Short problem: Edit the data from the line containing "Where should I" through the end by replacing "Mail Server" with "Email Server", and give back everything in that range with nothing else altered. Omit the pictures from your answer.
--- start of Provided data ---
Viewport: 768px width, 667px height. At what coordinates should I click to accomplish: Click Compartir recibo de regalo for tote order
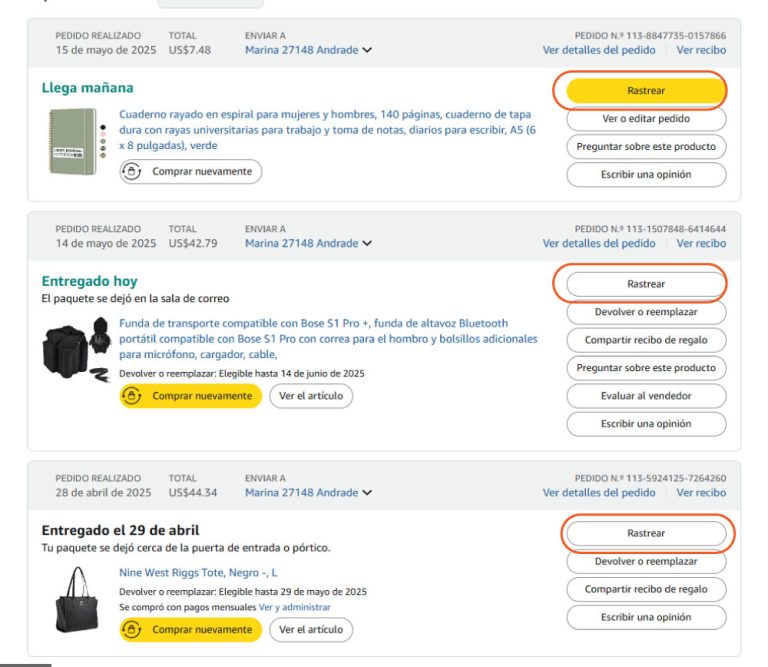point(646,589)
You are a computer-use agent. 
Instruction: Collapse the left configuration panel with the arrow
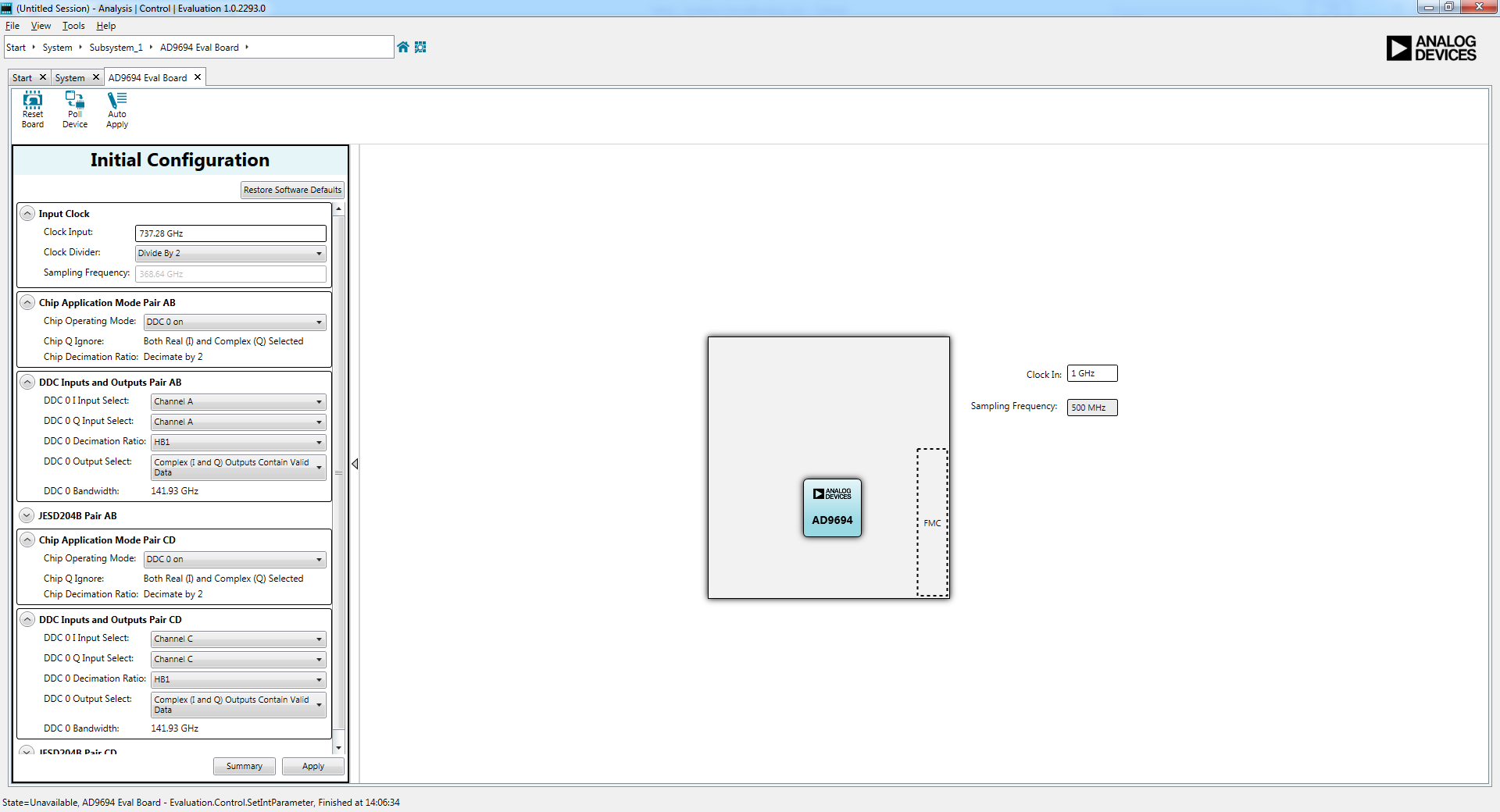tap(355, 464)
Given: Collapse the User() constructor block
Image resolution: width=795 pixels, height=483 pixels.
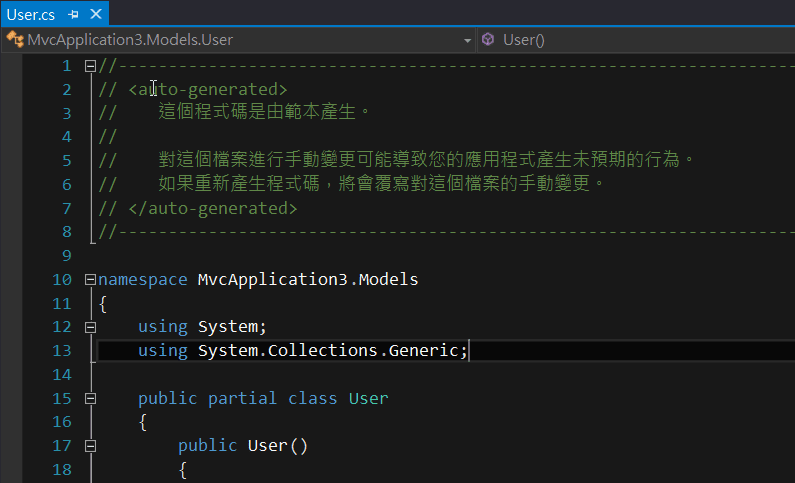Looking at the screenshot, I should 91,446.
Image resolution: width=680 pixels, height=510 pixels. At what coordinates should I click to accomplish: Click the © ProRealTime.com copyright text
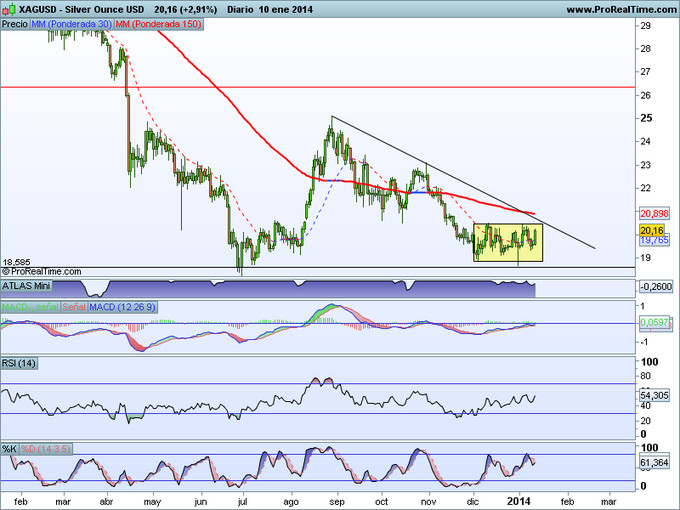[42, 270]
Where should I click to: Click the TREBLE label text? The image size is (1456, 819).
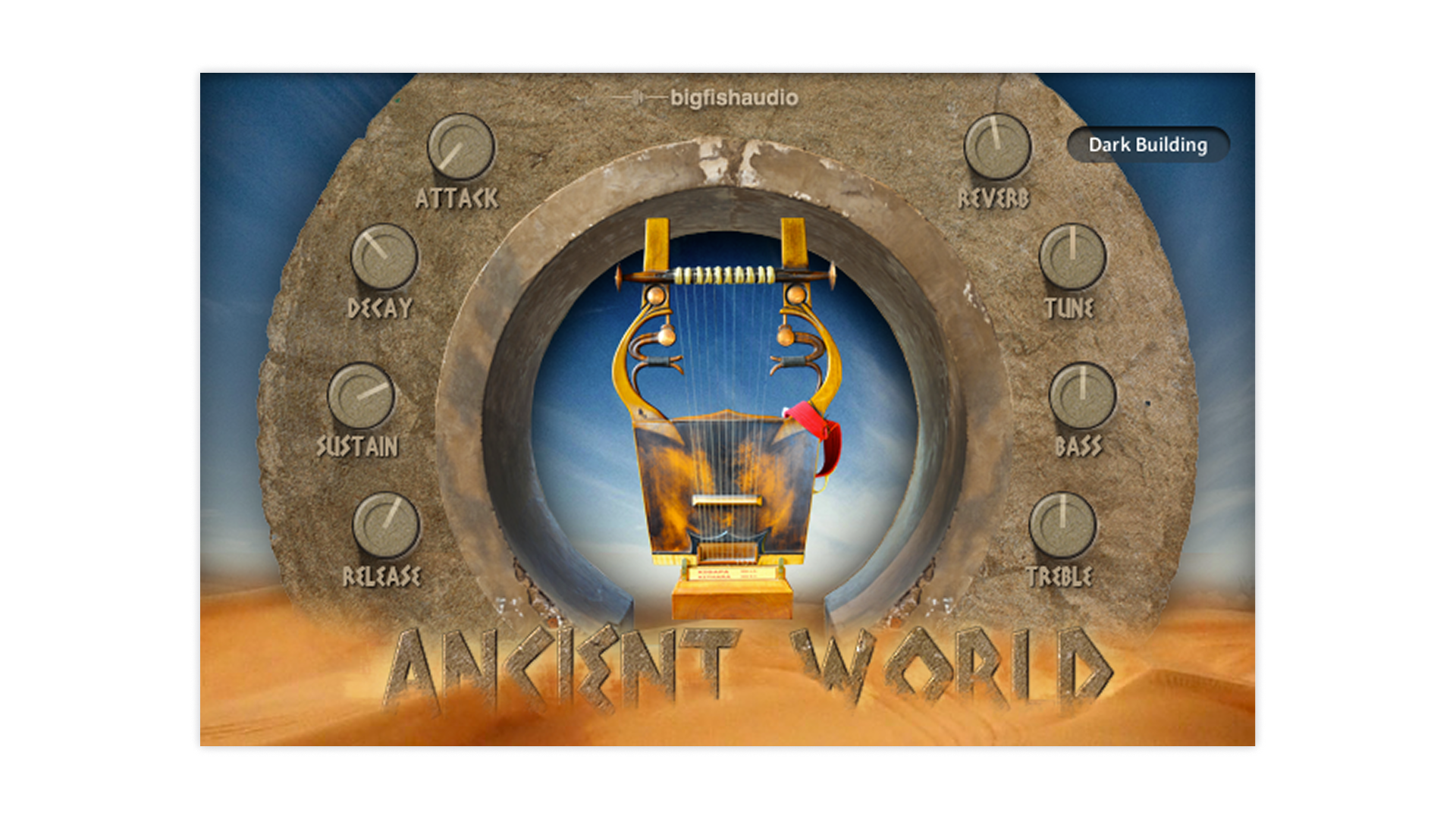1059,577
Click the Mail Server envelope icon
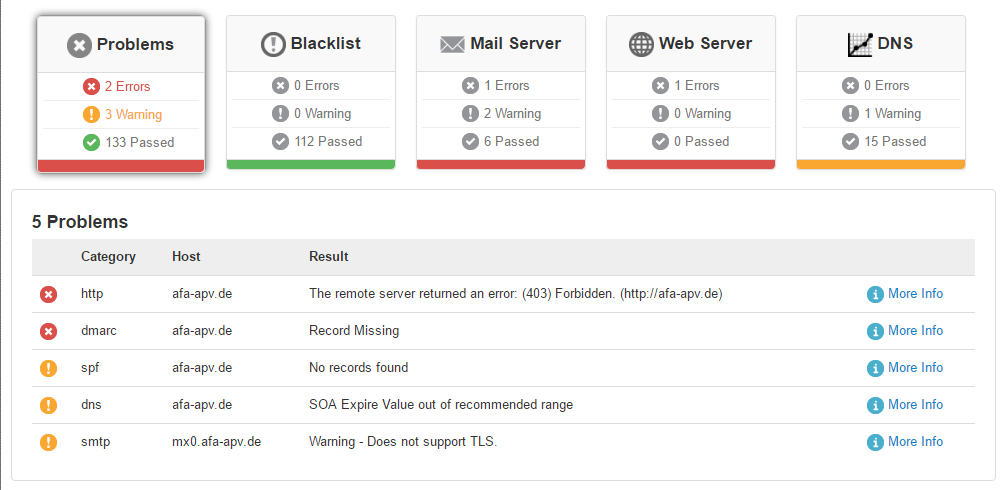The height and width of the screenshot is (490, 1003). coord(452,44)
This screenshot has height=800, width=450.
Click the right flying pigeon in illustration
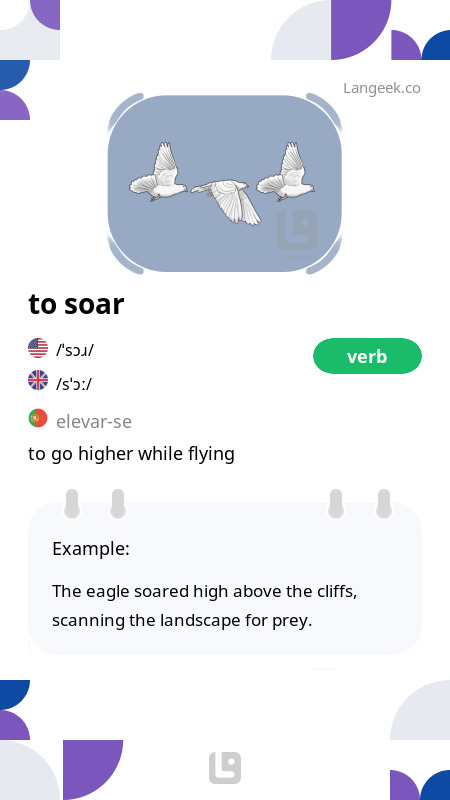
--- end of Provided data ---
Response:
Where should I click to: Click the TREBLE label text? The image size is (1456, 819).
1059,577
Click the Email Server envelope icon
The height and width of the screenshot is (490, 1003). coord(452,44)
This screenshot has height=800, width=450.
Click the right flying pigeon in illustration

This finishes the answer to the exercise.